§ **Task prompt**
When the line containing "The height and width of the screenshot is (1176, 1009)." appears in the data below, begin copying there and stop only after the line containing "Image resolution: width=1020".

BEGIN Material shown

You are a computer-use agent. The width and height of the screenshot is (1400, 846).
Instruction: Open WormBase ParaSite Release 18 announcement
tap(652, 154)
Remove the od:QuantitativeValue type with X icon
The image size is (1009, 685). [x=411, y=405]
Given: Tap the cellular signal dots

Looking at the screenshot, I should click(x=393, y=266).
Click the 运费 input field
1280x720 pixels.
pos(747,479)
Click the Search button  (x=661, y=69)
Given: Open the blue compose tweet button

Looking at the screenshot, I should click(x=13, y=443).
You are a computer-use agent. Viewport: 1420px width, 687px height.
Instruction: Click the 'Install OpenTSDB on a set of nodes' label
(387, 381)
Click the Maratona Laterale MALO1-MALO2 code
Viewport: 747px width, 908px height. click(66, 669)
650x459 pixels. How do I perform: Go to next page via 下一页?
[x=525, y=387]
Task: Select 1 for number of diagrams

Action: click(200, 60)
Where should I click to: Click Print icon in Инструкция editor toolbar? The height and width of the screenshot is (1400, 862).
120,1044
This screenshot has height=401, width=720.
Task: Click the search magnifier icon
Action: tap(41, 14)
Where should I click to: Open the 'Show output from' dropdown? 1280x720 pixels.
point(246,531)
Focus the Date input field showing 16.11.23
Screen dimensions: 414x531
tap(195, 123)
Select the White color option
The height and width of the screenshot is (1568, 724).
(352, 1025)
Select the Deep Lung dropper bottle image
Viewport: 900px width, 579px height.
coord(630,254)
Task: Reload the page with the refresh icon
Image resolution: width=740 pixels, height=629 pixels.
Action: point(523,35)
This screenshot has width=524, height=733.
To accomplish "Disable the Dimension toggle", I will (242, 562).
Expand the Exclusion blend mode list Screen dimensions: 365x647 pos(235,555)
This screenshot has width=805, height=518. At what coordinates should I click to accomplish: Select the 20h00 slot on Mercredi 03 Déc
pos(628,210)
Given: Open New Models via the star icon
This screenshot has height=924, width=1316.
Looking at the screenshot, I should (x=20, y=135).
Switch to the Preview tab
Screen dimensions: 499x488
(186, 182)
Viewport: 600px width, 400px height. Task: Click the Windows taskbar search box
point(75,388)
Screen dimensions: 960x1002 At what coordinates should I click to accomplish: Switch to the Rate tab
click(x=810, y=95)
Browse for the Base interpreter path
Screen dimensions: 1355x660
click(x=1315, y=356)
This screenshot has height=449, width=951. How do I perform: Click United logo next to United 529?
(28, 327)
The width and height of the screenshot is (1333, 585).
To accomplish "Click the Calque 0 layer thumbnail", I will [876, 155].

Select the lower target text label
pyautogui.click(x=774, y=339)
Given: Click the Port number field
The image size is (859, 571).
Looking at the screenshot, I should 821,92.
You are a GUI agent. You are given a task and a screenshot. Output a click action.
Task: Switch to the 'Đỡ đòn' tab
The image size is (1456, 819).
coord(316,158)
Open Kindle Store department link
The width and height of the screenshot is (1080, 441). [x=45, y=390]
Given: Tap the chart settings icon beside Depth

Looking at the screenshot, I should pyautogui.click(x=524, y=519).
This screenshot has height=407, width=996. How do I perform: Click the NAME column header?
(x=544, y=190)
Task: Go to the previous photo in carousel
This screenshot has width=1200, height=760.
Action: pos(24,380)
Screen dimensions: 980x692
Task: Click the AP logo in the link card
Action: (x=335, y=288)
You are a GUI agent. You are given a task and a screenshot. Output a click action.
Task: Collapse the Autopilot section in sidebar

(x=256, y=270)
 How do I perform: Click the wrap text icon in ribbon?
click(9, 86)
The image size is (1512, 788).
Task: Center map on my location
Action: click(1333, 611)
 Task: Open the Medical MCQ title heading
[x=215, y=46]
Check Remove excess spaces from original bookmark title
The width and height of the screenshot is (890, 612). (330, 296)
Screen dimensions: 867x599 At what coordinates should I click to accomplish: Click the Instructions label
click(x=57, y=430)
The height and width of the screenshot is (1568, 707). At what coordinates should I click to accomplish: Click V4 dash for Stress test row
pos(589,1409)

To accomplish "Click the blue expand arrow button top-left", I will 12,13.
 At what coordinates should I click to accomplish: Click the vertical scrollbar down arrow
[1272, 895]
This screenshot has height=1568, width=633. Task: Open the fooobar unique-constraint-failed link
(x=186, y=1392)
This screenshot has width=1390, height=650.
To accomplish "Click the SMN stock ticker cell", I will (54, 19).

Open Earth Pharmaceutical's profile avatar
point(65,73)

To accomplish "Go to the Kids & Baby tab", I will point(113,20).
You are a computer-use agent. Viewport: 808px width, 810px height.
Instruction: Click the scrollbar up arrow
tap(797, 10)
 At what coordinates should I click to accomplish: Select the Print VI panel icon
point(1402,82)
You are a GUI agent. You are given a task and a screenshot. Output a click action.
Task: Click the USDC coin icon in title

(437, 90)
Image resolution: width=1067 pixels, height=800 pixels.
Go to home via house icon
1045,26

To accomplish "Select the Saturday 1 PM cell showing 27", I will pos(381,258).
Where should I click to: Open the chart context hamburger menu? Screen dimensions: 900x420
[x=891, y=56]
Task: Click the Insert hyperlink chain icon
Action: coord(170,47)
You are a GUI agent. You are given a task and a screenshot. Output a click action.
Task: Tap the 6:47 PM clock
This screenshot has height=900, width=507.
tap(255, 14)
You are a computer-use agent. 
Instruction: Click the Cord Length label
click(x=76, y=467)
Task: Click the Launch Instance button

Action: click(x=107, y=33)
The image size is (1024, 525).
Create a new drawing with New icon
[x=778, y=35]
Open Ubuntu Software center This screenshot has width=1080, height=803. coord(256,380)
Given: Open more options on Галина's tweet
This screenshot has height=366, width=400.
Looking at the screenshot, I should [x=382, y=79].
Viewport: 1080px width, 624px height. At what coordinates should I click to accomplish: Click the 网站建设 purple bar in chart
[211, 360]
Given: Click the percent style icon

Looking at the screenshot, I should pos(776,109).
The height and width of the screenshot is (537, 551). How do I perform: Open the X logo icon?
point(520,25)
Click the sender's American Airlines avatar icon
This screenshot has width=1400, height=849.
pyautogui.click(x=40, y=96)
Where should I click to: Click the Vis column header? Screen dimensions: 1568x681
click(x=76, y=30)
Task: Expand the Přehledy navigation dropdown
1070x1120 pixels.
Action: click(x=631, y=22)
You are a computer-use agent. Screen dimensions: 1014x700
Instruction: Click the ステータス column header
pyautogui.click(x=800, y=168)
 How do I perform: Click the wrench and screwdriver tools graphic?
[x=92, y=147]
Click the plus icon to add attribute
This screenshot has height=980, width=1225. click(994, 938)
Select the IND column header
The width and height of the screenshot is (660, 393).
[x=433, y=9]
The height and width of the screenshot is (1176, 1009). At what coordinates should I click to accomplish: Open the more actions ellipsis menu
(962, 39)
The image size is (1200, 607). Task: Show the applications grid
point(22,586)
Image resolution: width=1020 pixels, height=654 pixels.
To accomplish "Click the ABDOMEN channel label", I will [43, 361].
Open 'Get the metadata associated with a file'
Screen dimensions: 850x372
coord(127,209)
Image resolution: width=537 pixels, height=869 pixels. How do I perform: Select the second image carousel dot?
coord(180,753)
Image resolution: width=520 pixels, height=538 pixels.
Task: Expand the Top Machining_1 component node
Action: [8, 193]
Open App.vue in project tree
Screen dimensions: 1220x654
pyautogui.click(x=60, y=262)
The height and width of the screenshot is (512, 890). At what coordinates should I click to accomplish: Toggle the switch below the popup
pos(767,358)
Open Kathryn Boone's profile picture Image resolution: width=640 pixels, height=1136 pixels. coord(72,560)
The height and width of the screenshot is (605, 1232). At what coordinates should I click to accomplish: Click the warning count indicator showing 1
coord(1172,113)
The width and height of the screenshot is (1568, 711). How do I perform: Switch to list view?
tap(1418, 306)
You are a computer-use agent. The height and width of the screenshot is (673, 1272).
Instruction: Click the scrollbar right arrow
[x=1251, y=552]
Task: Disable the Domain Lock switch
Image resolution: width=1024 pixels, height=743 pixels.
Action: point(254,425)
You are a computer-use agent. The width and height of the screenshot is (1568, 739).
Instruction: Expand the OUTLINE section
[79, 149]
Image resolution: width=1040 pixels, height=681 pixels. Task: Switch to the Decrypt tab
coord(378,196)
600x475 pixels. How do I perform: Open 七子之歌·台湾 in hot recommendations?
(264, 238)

END Material shown

§ **Output of the task**
The height and width of the screenshot is (1176, 1009). At what coordinates should I click to accomplish: Open the more actions ellipsis menu
(962, 39)
The image size is (1200, 607). Task: Show the applications grid
point(22,586)
Image resolution: width=1020 pixels, height=654 pixels.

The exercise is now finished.